Categorie
In-Security Marco Emanuele Pensiero Strategico

L’articolo 359 (di Marco Emanuele)

E’ di grande interesse la riflessione Russia’s Wagner Group in Africa: Influence, commercial concessions, rights violations, and counterinsurgency failure di Federica Saini Fasanotti pubblicata su Brookings.

Al centro vi è l’articolo 359 del Codice Criminale russo. Esso riguarda i mercenari: 1. Recruitment, training, financing, or any other material provision of a mercenary, and also the use of him in an armed conflict or hostilities, shall be punishable by deprivation of liberty for a term of four to eight years.; 2. The same acts, committed by a person through his official position, or with relation to a minor, shall be punishable by deprivation of liberty for a term of seven to fifteen years, with confiscation of property or without such confiscation; 3. Participation by a mercenary in an armed conflict or hostilities shall be punishable by deprivation of liberty for a term of three to seven years. Note: A mercenary shall be deemed to mean a person who acts for the purpose of getting a material reward, and who is not a citizen of the state in whose armed conflict or hostilities he participates, who does not reside on a permanent basis on its territory, and also who is not a person fulfilling official duties.

## DATI

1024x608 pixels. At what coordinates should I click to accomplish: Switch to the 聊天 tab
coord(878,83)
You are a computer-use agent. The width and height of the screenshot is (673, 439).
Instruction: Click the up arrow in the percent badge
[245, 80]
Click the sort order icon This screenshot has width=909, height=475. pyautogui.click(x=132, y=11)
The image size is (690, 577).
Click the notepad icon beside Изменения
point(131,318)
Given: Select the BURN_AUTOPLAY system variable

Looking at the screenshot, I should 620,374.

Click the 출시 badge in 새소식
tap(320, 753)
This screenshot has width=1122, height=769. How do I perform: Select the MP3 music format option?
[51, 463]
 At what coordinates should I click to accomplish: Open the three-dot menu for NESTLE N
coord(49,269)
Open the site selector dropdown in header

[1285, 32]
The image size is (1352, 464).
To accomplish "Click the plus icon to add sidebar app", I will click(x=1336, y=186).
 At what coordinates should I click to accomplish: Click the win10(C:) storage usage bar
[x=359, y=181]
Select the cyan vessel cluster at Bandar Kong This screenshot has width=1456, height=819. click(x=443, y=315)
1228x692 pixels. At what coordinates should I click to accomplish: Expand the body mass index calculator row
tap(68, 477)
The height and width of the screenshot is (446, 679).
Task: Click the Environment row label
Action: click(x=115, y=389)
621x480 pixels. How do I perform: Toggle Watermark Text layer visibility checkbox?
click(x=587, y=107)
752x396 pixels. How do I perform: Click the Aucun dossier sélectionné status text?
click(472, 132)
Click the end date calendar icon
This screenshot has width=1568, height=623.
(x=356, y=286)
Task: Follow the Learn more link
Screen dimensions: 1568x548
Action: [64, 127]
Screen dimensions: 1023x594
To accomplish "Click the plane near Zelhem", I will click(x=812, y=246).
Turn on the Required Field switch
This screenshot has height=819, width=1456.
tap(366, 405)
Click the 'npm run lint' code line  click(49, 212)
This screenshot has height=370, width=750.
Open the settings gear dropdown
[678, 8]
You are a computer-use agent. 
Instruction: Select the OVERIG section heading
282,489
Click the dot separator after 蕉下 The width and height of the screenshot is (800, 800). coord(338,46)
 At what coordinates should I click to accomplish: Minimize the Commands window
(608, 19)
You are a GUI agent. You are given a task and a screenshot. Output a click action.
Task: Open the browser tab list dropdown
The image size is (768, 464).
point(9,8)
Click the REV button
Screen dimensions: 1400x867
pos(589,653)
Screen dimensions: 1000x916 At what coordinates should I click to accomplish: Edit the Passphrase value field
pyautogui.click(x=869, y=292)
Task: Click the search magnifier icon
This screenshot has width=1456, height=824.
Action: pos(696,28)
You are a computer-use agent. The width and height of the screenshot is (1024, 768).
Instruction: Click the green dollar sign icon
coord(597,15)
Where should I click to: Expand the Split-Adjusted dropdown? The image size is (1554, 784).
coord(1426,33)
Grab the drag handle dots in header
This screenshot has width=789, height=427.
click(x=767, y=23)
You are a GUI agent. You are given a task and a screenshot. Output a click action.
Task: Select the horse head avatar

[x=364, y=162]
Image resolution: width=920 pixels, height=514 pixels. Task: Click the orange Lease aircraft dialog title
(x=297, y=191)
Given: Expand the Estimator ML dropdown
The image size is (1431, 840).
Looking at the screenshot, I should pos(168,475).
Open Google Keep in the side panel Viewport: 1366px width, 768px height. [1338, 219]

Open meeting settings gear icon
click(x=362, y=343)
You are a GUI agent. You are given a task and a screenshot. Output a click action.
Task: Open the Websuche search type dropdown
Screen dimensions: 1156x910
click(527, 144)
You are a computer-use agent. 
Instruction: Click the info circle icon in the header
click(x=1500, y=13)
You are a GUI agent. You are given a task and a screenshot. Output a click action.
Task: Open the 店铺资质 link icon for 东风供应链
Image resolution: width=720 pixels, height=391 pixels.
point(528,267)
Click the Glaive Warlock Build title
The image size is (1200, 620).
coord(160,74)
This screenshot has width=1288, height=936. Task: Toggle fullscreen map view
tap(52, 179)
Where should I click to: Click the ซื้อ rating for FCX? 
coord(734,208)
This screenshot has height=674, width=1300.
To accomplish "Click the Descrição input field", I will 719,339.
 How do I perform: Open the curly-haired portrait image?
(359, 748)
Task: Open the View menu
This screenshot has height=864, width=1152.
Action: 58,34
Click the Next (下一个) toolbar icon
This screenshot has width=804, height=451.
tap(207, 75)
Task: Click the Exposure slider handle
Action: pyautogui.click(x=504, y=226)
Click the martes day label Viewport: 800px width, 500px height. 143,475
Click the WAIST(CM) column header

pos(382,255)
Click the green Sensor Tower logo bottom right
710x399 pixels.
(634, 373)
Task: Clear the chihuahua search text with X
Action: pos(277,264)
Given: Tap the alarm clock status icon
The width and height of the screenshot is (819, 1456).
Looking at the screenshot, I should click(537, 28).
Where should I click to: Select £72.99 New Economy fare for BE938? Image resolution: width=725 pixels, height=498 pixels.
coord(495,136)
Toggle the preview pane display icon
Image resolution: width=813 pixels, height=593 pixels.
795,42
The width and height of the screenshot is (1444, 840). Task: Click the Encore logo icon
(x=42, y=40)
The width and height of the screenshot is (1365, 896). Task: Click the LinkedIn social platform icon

## ISTRUZIONI
Trascrivi per intero e senza alcuna modifica il brano sull'articolo 359 del Codice Criminale russo. Le voci non hanno alcun legame con il brano.

## SOLUZIONE
Categorie
In-Security Marco Emanuele Pensiero Strategico

L’articolo 359 (di Marco Emanuele)

E’ di grande interesse la riflessione Russia’s Wagner Group in Africa: Influence, commercial concessions, rights violations, and counterinsurgency failure di Federica Saini Fasanotti pubblicata su Brookings.

Al centro vi è l’articolo 359 del Codice Criminale russo. Esso riguarda i mercenari: 1. Recruitment, training, financing, or any other material provision of a mercenary, and also the use of him in an armed conflict or hostilities, shall be punishable by deprivation of liberty for a term of four to eight years.; 2. The same acts, committed by a person through his official position, or with relation to a minor, shall be punishable by deprivation of liberty for a term of seven to fifteen years, with confiscation of property or without such confiscation; 3. Participation by a mercenary in an armed conflict or hostilities shall be punishable by deprivation of liberty for a term of three to seven years. Note: A mercenary shall be deemed to mean a person who acts for the purpose of getting a material reward, and who is not a citizen of the state in whose armed conflict or hostilities he participates, who does not reside on a permanent basis on its territory, and also who is not a person fulfilling official duties.